## [Written problem]
Determine how many lines in the material below contain the string "what". Reply with that number only.

## [Records supplied]
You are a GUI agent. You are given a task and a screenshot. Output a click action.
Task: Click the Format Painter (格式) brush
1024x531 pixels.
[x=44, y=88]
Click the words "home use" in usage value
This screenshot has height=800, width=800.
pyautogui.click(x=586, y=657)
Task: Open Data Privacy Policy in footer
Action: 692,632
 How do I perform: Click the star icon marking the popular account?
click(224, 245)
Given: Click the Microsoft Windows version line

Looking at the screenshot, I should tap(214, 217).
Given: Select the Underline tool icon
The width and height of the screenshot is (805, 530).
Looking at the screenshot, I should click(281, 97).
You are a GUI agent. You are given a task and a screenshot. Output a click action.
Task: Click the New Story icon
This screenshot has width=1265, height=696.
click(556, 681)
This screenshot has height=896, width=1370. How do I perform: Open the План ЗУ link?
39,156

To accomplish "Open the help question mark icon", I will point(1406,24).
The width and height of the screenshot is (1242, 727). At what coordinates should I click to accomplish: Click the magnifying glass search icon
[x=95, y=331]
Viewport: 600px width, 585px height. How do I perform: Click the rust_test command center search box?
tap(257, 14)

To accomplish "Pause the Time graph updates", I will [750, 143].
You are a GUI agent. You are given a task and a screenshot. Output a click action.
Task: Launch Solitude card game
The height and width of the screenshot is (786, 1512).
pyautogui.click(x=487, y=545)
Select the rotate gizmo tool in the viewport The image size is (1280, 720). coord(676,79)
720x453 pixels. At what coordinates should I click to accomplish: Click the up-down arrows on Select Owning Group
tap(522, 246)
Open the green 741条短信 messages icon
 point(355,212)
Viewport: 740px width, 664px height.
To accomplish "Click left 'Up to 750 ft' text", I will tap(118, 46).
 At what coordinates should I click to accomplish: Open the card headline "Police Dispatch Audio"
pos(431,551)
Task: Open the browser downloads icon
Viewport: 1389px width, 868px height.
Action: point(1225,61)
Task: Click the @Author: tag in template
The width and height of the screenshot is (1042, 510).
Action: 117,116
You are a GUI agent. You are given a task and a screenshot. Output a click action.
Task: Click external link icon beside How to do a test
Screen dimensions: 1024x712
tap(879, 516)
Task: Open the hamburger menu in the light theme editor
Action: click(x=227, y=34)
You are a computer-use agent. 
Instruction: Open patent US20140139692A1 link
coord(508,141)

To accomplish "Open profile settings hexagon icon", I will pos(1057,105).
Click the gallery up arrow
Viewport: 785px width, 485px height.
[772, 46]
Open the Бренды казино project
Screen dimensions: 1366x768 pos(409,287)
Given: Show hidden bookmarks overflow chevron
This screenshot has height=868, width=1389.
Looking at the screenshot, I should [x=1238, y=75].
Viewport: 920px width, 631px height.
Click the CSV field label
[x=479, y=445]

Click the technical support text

## [Expected output]
3